Что это было — скрытое признание или просто приязнь, прорвавшаяся сквозь обыденность и скуку, — Бог весть… Спросить он не решился. Неведение было обещающим, томительным, как туман перед волшебным замком, которого еще не видно, но предчувствие уже обозначило его и нарисовало портрет.

…Когда вещи были собраны в небольшой чемодан и вынесены на лестничную клетку, зазвонил телефон и суховатый голос сообщил, что вынос тела Георгия Ивановича состоится ровно через час…

…В былые, хотя и не столь давние, годы Хожанов неожиданно для себя сделал важное открытие: в определенной своей ипостаси все люди похожи друг на друга, как братья-близнецы. Если можно, конечно, говорить о похожести мышления, мировоззрения и прочих внутренних человеческих атрибутов, именуемых в журнальной литературе о любви и дружбе «родством душ». Он вдруг увидел, что пресловутое родство гораздо шире, объемней, по существу своему оно вообще не имеет границ. Трусость, подлость, зависть, стремление оболгать, пришить ярлык, донести, утешая себя тем, что сей непрезентабельный поступок направлен все же на всеобщее благо, или даже не задумываясь — для чего он, без конечной, так сказать, цели, а просто ради «всякого случая», — это и многое еще, очень многое не просто въелось в плоть и кровь и стало второй натурой, нет: давно уже оное вытеснило предыдущее, и образовалась новая генерация или популяция гомо сапиенс. С той только разницей, что когда-то в основе были честь, и достоинство, и любовь, а грязь и мерзость как бы играли роль обстоятельств наносных, привходящих, позднее же «этическое» и «другое» медленно и верно перемешалось, образовав нечто вполне однородное и трудно-различимое, а потом разделилось, внезапно сменив знак. И привходящими стали вечные истины, но зато декларации по их поводу усилились многократно и достигли индустриального уровня…
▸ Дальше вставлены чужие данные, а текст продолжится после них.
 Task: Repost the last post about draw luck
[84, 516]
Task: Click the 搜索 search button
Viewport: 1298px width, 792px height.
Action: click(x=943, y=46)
Не так ли и кладбища — эти бледно-исчезающие отражения человека? Ведь суть их — окончательное и бесповоротное разделение в жизни сей на чистых и нечистых, это их грубая и нетленная реальность, возвышающие же эпитафии, осыпающийся известняк надгробий и даже гранит обелисков, подверженный выветриванию (термин из школьного учебника естествознания, приуготовляющего с младых ногтей к жизни вечной), всего лишь некое странное свечение кладбищенской сущности давно исчезнувшими идеалами…

«Он был любим своим семейством, и, се, оно скорбит о нем…» Или: «Татусик! Ты обещал стать гением, но трамваи ходят не только по рельсам…» А вот еще: «Любящий муж и отец, врач-общественник Сивозон был обожаем подчиненными и уважаем руководством». И так далее…

Вот и это кладбище — с длинным и малопонятным современному человеку названием — оказалось таким похожим на то, с которого началась сия печальная история, таким похожим… Те же надгробия из портландского цемента, те же почерневшие ангелы с отбитыми носами, та же полуразрушенная церковка за вековыми кронами и тот же — из-за невысоких стен — раздражающий шум моторов, мчащихся с блоками и раствором в прекрасный мир перенаселенной фаланстерии и великого будущего…

Заиграл оркестр. И Хожанов отвлекся от своих мыслей. Гроб поставили на каталку и медленно повезли по широкой центральной аллее, мимо обломков некондиционного гранита с фарфоровыми ликами и молоденьких деревьев, не успевших еще набрать могучей кладбищенской свежести…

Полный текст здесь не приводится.